A mass m is vertically suspended from a spring of negligible mass, the system oscillates with a frequency n. what will be the frequency of the system, if a mass `4m` is suspended from the same spring?

To solve the problem, we need to understand the relationship between the mass attached to a spring and the frequency of oscillation.

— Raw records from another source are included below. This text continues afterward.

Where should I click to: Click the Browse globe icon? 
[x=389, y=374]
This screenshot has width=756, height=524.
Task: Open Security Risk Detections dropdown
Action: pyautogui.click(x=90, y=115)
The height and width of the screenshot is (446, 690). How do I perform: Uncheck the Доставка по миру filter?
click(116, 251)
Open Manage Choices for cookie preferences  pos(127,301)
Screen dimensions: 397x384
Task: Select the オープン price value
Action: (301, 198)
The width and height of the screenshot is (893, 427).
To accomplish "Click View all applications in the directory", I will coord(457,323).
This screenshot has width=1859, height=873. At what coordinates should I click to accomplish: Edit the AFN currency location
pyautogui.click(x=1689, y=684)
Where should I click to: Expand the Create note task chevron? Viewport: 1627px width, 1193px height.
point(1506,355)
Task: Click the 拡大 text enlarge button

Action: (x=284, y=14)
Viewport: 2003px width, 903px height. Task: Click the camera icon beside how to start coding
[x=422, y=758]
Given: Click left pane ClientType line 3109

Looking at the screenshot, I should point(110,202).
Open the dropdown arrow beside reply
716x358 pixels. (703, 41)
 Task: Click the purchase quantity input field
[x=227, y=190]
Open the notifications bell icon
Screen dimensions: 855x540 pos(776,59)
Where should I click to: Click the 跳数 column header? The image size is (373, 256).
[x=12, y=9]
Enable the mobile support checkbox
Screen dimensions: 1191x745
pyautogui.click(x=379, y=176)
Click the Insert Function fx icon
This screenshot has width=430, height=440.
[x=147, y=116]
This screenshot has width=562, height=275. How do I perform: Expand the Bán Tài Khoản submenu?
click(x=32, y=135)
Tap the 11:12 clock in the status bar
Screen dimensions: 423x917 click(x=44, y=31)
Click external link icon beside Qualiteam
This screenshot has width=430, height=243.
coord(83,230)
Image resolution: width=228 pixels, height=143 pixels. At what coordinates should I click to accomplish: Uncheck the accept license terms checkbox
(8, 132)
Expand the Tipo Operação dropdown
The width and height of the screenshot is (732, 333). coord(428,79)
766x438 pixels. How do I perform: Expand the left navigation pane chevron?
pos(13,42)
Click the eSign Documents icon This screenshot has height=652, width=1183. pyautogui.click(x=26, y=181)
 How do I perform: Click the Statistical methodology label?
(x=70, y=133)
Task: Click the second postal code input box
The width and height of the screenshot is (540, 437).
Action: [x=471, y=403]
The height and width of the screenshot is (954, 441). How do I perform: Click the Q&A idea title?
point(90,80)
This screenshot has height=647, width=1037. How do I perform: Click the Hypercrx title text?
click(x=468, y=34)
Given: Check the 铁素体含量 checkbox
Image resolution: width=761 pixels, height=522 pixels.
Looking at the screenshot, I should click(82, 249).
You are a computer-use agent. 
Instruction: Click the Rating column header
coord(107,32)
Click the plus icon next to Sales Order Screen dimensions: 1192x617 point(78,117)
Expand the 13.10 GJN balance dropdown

The frequency of a mass-spring system is given by the formula: \[ n = \frac{1}{2\pi} \sqrt{\frac{k}{m}} \] where: - \( n \) is the frequency of oscillation, - \( k \) is the spring constant, - \( m \) is the mass attached to the spring. ### Step-by-Step Solution: 1. **Identify the initial frequency**: The initial frequency when mass \( m \) is suspended is given as \( n \). \[ n = \frac{1}{2\pi} \sqrt{\frac{k}{m}} \] 2. **Determine the new mass**: When the mass is increased to \( 4m \), we need to find the new frequency \( n_2 \). 3. **Write the formula for the new frequency**: The frequency when the mass is \( 4m \) can be expressed as: \[ n_2 = \frac{1}{2\pi} \sqrt{\frac{k}{4m}} \] 4. **Simplify the expression for \( n_2 \)**: \[ n_2 = \frac{1}{2\pi} \sqrt{\frac{k}{4m}} = \frac{1}{2\pi} \cdot \frac{1}{2} \sqrt{\frac{k}{m}} = \frac{1}{2} \cdot \frac{1}{2\pi} \sqrt{\frac{k}{m}} = \frac{n}{2} \] 5. **Conclusion**: Therefore, the frequency of the system when a mass \( 4m \) is suspended from the same spring is: \[ n_2 = \frac{n}{2} \] ### Final Answer: The frequency of the system when a mass \( 4m \) is suspended from the spring is \( \frac{n}{2} \).